> **Job**
Output the lines below exactly as they appear, without changing anything.

> **Data for this task**
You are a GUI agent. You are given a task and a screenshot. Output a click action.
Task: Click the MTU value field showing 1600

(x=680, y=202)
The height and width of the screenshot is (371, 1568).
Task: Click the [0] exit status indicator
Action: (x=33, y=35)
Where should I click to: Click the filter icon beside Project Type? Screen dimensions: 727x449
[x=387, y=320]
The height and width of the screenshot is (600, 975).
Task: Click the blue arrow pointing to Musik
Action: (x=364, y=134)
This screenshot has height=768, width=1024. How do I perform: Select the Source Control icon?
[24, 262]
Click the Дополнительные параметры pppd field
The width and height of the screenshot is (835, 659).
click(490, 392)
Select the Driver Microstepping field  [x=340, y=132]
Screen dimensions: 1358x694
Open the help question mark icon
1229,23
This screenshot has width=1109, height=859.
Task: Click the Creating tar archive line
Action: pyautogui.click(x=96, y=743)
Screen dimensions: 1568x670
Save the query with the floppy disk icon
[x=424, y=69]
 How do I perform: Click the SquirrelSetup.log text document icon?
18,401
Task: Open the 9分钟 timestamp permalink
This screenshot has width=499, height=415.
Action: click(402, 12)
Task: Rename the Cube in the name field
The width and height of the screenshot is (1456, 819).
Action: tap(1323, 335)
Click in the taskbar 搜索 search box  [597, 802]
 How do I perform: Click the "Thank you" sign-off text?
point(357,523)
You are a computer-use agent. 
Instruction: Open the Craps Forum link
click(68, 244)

> **Solution for this task**
You are a GUI agent. You are given a task and a screenshot. Output a click action.
Task: Click the MTU value field showing 1600

(x=680, y=202)
The height and width of the screenshot is (371, 1568).
Task: Click the [0] exit status indicator
Action: (x=33, y=35)
Where should I click to: Click the filter icon beside Project Type? Screen dimensions: 727x449
[x=387, y=320]
The height and width of the screenshot is (600, 975).
Task: Click the blue arrow pointing to Musik
Action: (x=364, y=134)
This screenshot has height=768, width=1024. How do I perform: Select the Source Control icon?
[24, 262]
Click the Дополнительные параметры pppd field
The width and height of the screenshot is (835, 659).
click(490, 392)
Select the Driver Microstepping field  [x=340, y=132]
Screen dimensions: 1358x694
Open the help question mark icon
1229,23
This screenshot has width=1109, height=859.
Task: Click the Creating tar archive line
Action: pyautogui.click(x=96, y=743)
Screen dimensions: 1568x670
Save the query with the floppy disk icon
[x=424, y=69]
 How do I perform: Click the SquirrelSetup.log text document icon?
18,401
Task: Open the 9分钟 timestamp permalink
This screenshot has width=499, height=415.
Action: click(402, 12)
Task: Rename the Cube in the name field
The width and height of the screenshot is (1456, 819).
Action: tap(1323, 335)
Click in the taskbar 搜索 search box  [597, 802]
 How do I perform: Click the "Thank you" sign-off text?
point(357,523)
You are a computer-use agent. 
Instruction: Open the Craps Forum link
click(68, 244)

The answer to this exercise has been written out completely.